Axiomatic Causal Interventions for Reverse Engineering Relevance Computation in Neural Retrieval Models

TL;DR

This paper introduces causal intervention techniques to reverse engineer neural retrieval models, revealing internal mechanisms like attention heads that detect duplicate tokens and contribute to relevance scoring.

Contribution

It proposes a novel causal intervention approach combined with mechanistic interpretability to understand neural ranker decision processes at a granular level.

Findings

Attention heads detect duplicate tokens early in the model

Downstream attention heads integrate signals to determine relevance

Mechanistic analysis reveals how models satisfy term-frequency axioms

Abstract

Neural models have demonstrated remarkable performance across diverse ranking tasks. However, the processes and internal mechanisms along which they determine relevance are still largely unknown. Existing approaches for analyzing neural ranker behavior with respect to IR properties rely either on assessing overall model behavior or employing probing methods that may offer an incomplete understanding of causal mechanisms.

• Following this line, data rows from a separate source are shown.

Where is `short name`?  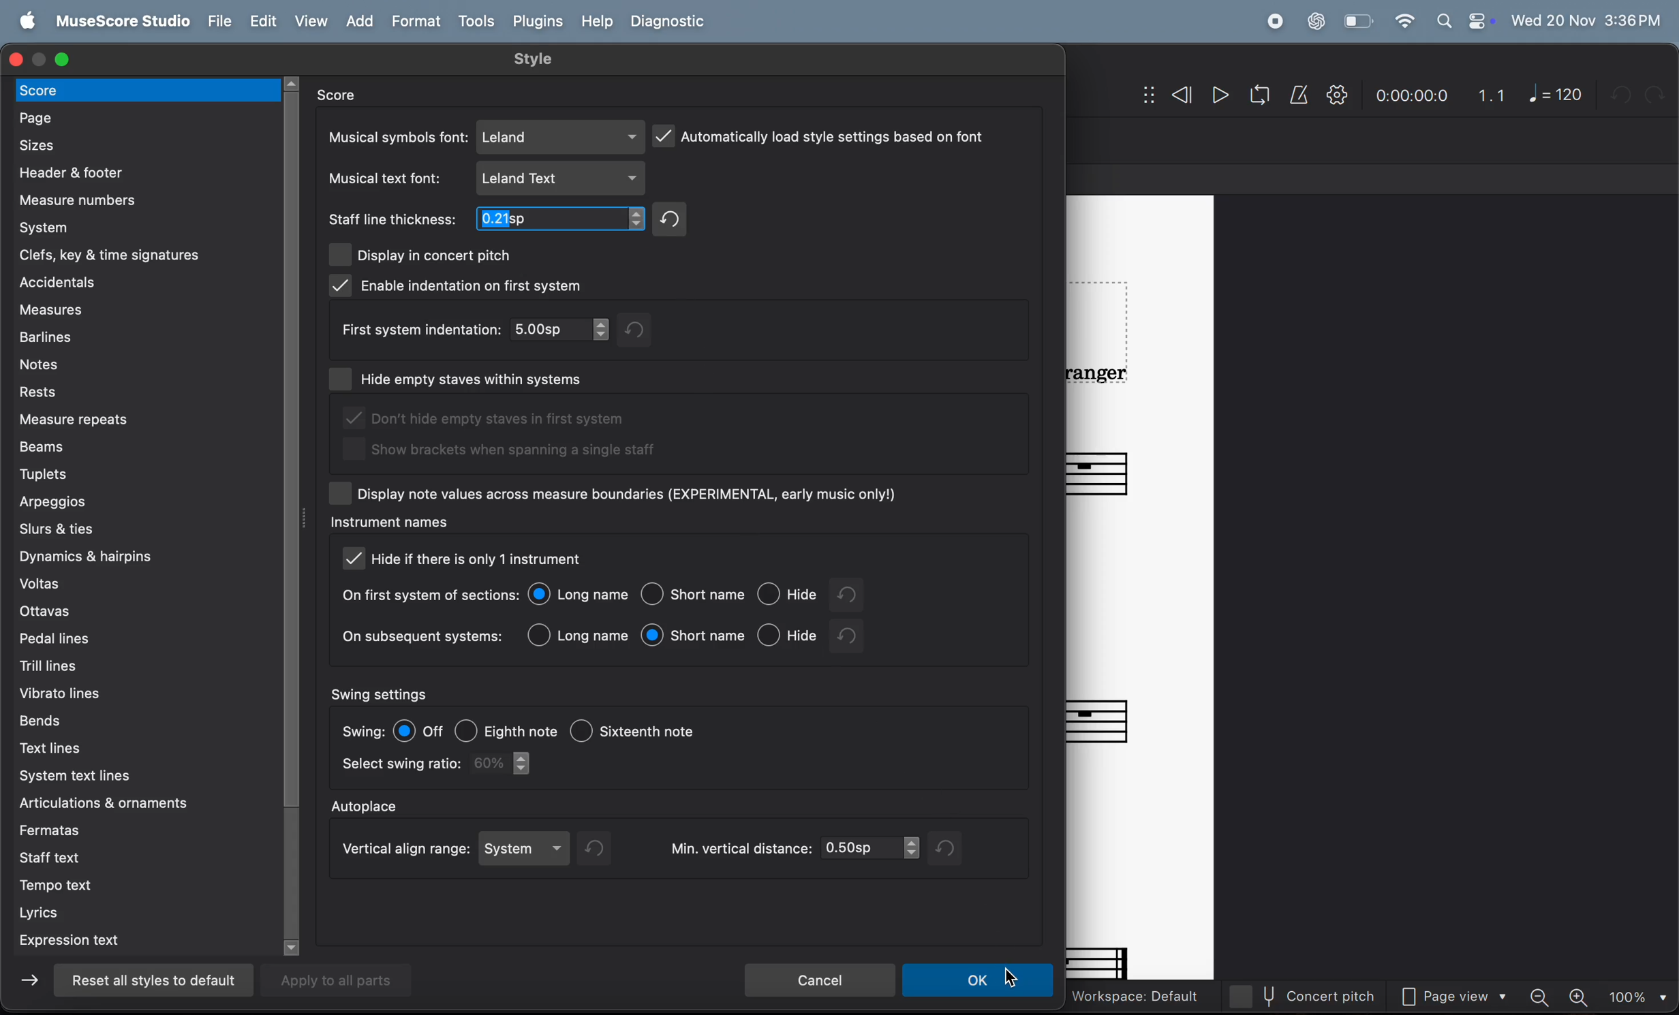 short name is located at coordinates (694, 636).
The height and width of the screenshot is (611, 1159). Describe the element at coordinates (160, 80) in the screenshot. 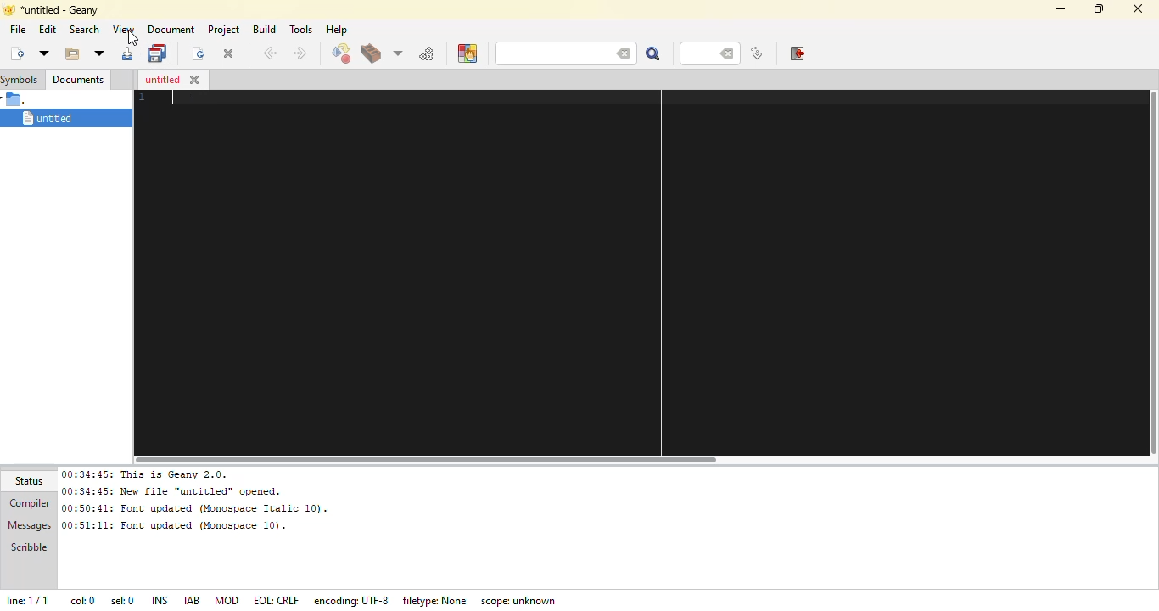

I see `untitled` at that location.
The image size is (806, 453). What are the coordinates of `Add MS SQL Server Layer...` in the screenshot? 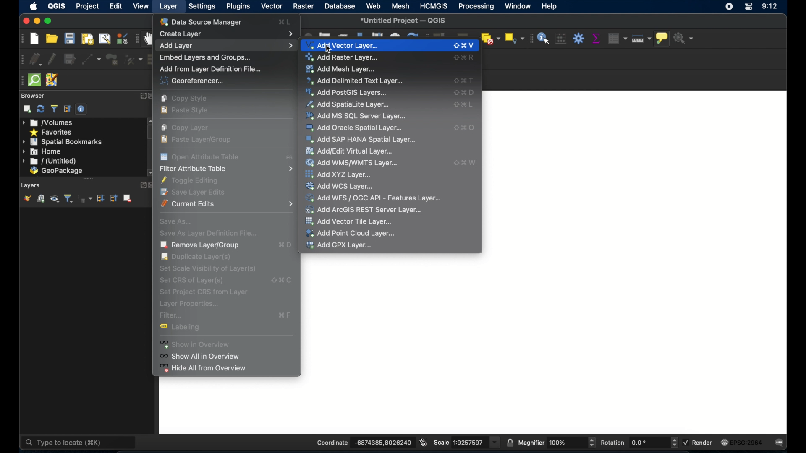 It's located at (391, 115).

To provide a more granular understanding of internal model decision-making processes, we propose the use of causal interventions to reverse engineer neural rankers, and demonstrate how mechanistic interpretability methods can be used to isolate components satisfying term-frequency axioms within a ranking model. We identify a group of attention heads that detect duplicate tokens in earlier layers of the model, then communicate with downstream heads to compute overall document relevance. More generally, we propose that this style of mechanistic analysis opens up avenues for reverse engineering the processes neural retrieval models use to compute relevance. This work aims to initiate granular interpretability efforts that will not only benefit retrieval model development and training, but ultimately ensure safer deployment of these models.